Парижская страсть (Энтовен) - страница 59

Иногда так мало нужно, чтобы слиться с лучшим воплощением себя самого. Чтобы укрепить его. Чтобы заменить этим воплощением оболочку, в которой живешь по слабости или по воле случая.

Аврора могла бы слиться с голосом. Она могла бы ориентироваться на то, что в модуляциях ее голоса взывало к свету. И все ее существо согласилось бы на прививку добродетели, если бы ее голос послужил вакциной.

Была ли она когда-нибудь более невинна, чем в то время, когда пела романсы и оперные арии?

Не говорила ли она мне, что будет брать уроки пения?

Без конца перебирая в сердце прошлое, я вспоминал это желание Авроры, которая решила в тот вечер возродиться, опираясь на то, что жизнь еще не загрязнила в ней.
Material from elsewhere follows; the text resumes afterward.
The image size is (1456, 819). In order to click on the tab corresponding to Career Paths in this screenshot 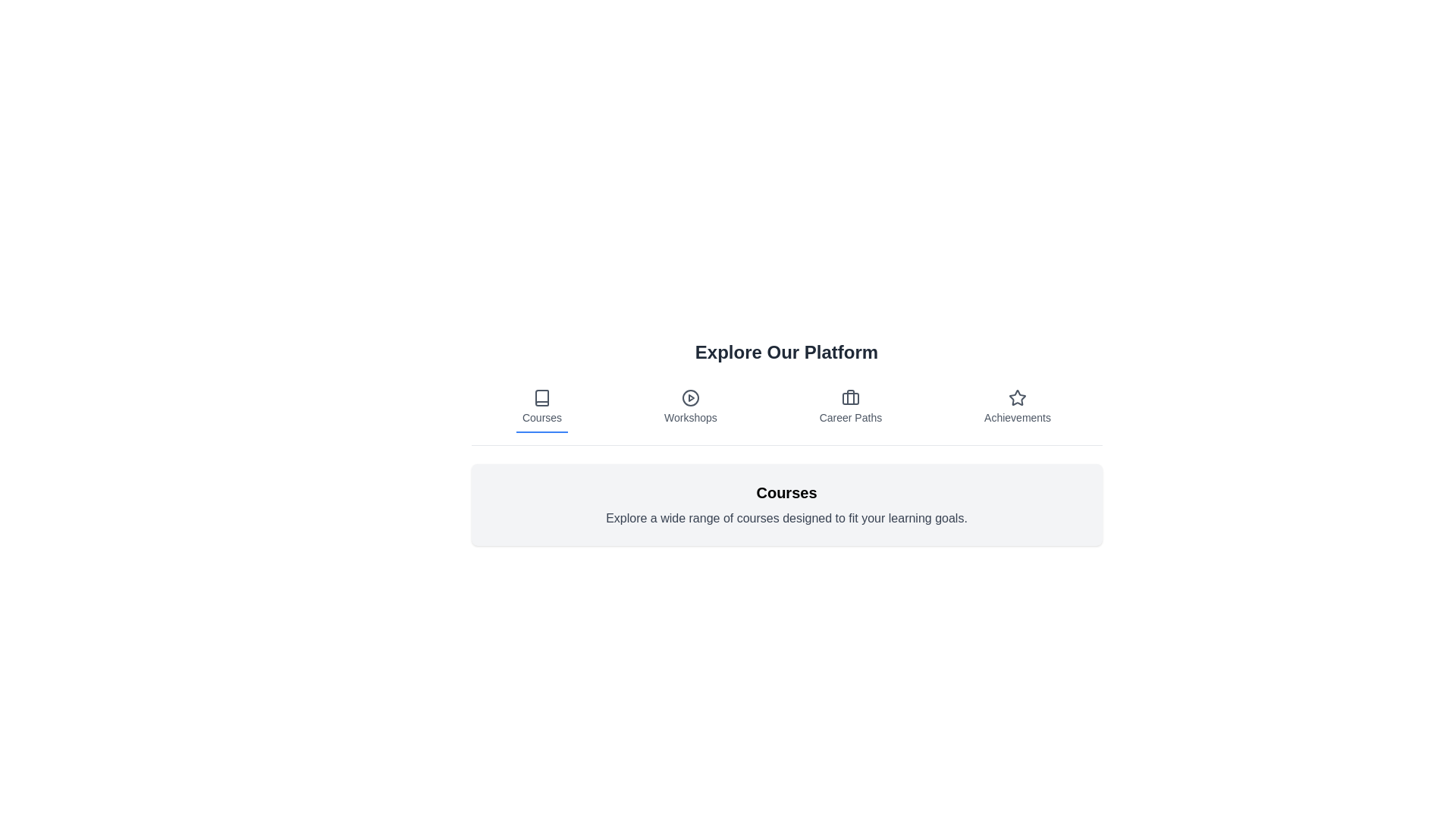, I will do `click(850, 406)`.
Я обижался на себя за то, что не сумел ей помочь. Я чувствовал себя виноватым. Мужчина, конечно, виноват, если не смог собрать из осколков любимую женщину.

83

Лето утекало по капле.

Тусклее становился свет. Мутнело небо. Другие звуки носились в воздухе. Конец сезона.
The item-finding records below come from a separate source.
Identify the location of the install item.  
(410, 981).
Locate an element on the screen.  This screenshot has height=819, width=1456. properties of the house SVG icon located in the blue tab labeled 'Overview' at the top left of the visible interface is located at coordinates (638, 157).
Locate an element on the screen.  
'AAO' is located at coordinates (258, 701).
Орсини грустно прощался со своими отъезжающими гостями. Он, бедняга, простыл и с тех пор, как его любовник предпочел вернуться в Испанию, больше не выходил из своей комнаты, часами говоря по телефону. Он обнял меня. Глаза у него были красные.

— Ты — единственный, — сказал он, — кто в состоянии меня понять…

В Париже меня никто не ждал.

Со времени праздника у Анжелики у меня появилась привычка проводить долгие ночи с Дорис. Это была красивая и слегка простоватая девушка, ничего не воображавшая и, как хорошо сидящую одежду, носившая свою красоту.

Она никогда не отказывалась от свиданий и никогда не опаздывала. Она очень скоро и со всей серьезностью мне отдалась. Она соглашалась брать небольшие суммы — потому что так было надо. С ней я скучал, совсем не питая отвращения к этой скуке, у которой был вкус лекарства.

Иногда она сама мне звонила и говорила:

— Ты заметил, идет дождь!

Или:

— Ты не хочешь поужинать со мной?

А после ужина настаивала на возвращении в Вильфранш, где засыпала в моих объятиях.

У нее была сахаристая кожа, как у моих молодых девиц, которых я посещал раньше, длинные ноги, шаткая походка аиста.

Когда настало время возвращаться в Париж, она спросила, хочу ли я, в самом деле, чтобы она была со мной. До сих пор она жила где придется. Кончилось тем, что я ей предложил дальнюю комнату в моей квартире.

Иногда неизвестный ей звонил от Анжелики. Она с робкой гримасой записывала час и место.

Случалось, что я ее будил ночью, чтобы расспросить про ее профессию. Как себя вели с ней? Что ее заставляли делать? Получала ли она от этого удовольствие?